Blindstitching compared to lock stitching is like Hawaii compared to Mavericks! We can recognise this with the introduction of glue, which is used to butt neoprene panels together to form a watertight seam. Although stitching is still used, it is not as severe as the previous stitches discussed, passing only along the surface of the neoprene, and not through it, guaranteeing a waterproof seal. Blind stitched suits will be more expensive, but a must for cooler conditions and lengthy sessions in cooler conditions. They remain flexible, strong, and useful for all water sport disciplines.
Glued and Taped
Recently, liquid tape, a flat silicon beading that is heated onto glued seams (inside or out) has further revolutionised wetsuit technology by guaranteeing zero water infiltration. Although the most expensive construction available; such features are a must for year round European water sport activities.
The final issue in flushing is the zip – which is needed to enter the suit. The longer the zip the easier the entry, but also the more stitching required. A common way designers have combated the use of stitching has been through the ‘zipperless’ wetsuit which has arrived as neoprene flexibility and stretch has improved. A zipperless suit means the entry point is through the neck, which eliminates rear stitching and reduces water infiltration.
Other leading designs have arrived from C Skins, which have no rear zip, who rely on neck entry, neoprene that goes over the head and is tightened by a small front zip to form a tight seal around the neck which this reduces infiltration. Such suits are leading wetsuit technology and user warmth.
Zipped wetsuits remain widespread, this is because zipplerless suits may not be applicable for everyone as they demand user flexibility to get on and off. Suits with zips (that accommodates water infiltration) have therefore been developed by inserting additional neoprene layers behind the zip stitching to prevent flushing, labelled ‘batwings’, ‘flaps’ and ‘heat shields’.
Good maintenance is key to long lifespan. Salt water will erode stitching, therefore rinsing wetsuits in fresh water is vital, not in a washing machine! This will stretch, spin and distort the neoprene. Warm soapy water and specific Wetsuit Shampoo all maintain a healthy suit, as well as storing it out of the sun to prevent fading and and in a dry cool area.
We understand how cold it can be at times and the last thing you want to do when you get out of the water is take off your suit but the thing you must not do is force it off and tread or stand on it.
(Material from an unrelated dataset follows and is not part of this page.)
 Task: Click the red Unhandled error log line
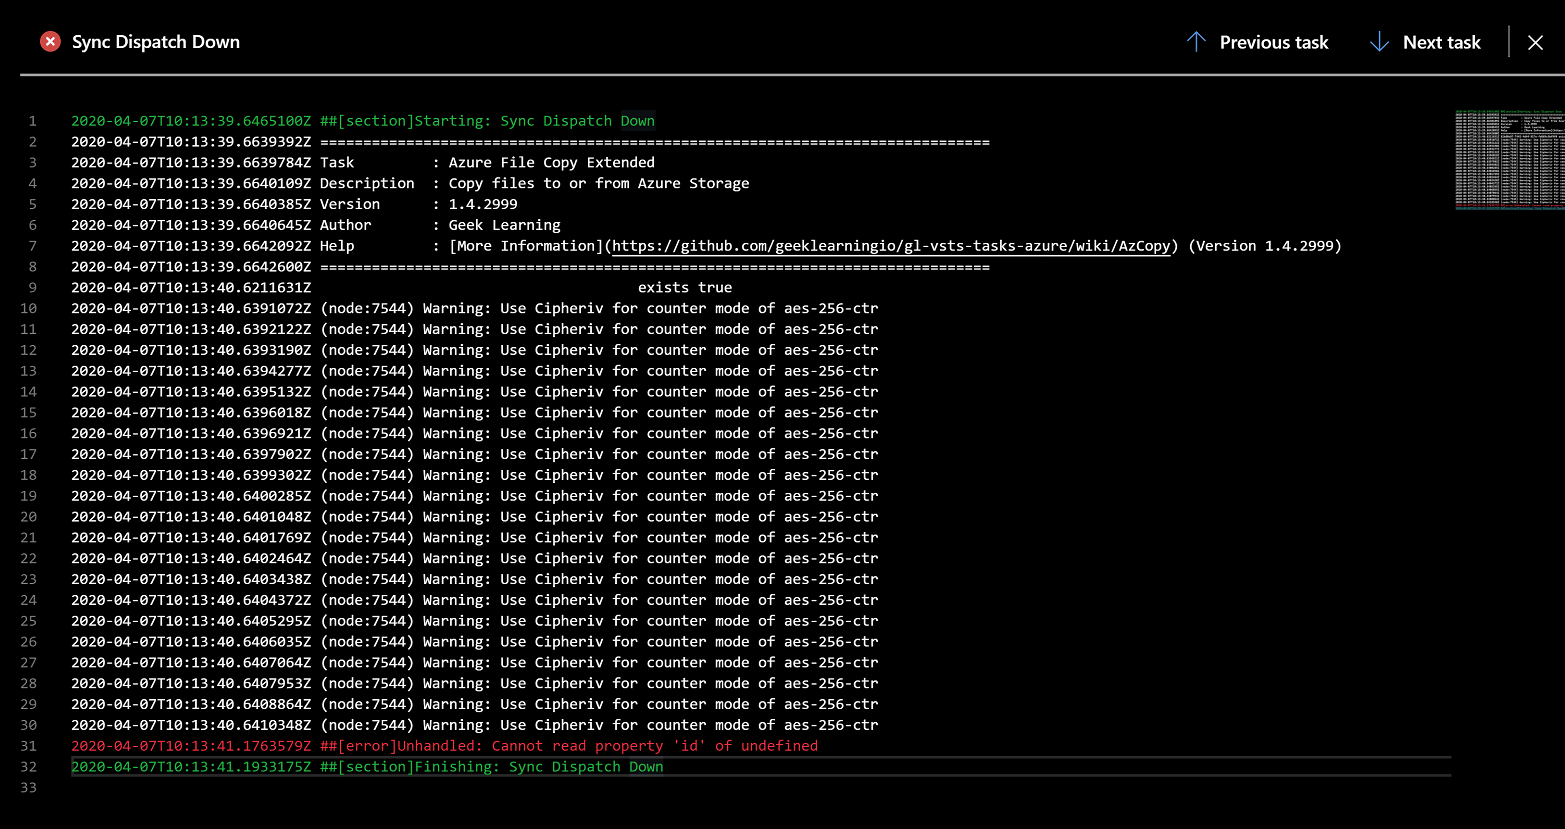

If you abuse your suit in this way it may void your warranty. A way to avoid this is to stand on a towel when taking off the suit or you can get yourself a wetsuit-changing mat.
If however you do damage your wetsuit then you can always purchase a wetsuit repair kit. These kits offer wetsuit glue and extra pieces of neoprene to cover any holes, alternatively contact us and we will arrange for a quote for a professional repair.
We really must stress the importance of looking after your wetsuit. Your suit is a vital piece of equipment that should be looked after at all times. If there are any questions related to wetsuit care then please contact us here at Surfing Hardware.
We hope this guide has been useful to better understand wetsuit principles, features and the jargon often found in brands advertising materials. By now the type of suit you need, for whatever discipline and location should be clear, together with the stitching types required and how it should be cared for. Summer = thinner suits, maybe shorter arms or legs, stitching not so important, winter = full suits, maybe hoods, gloves, boots – look for liquid seams and blind stitching, the key to staying warm and staying in longer! Surfing hardware are happy to answer any further wetsuit queries you may have.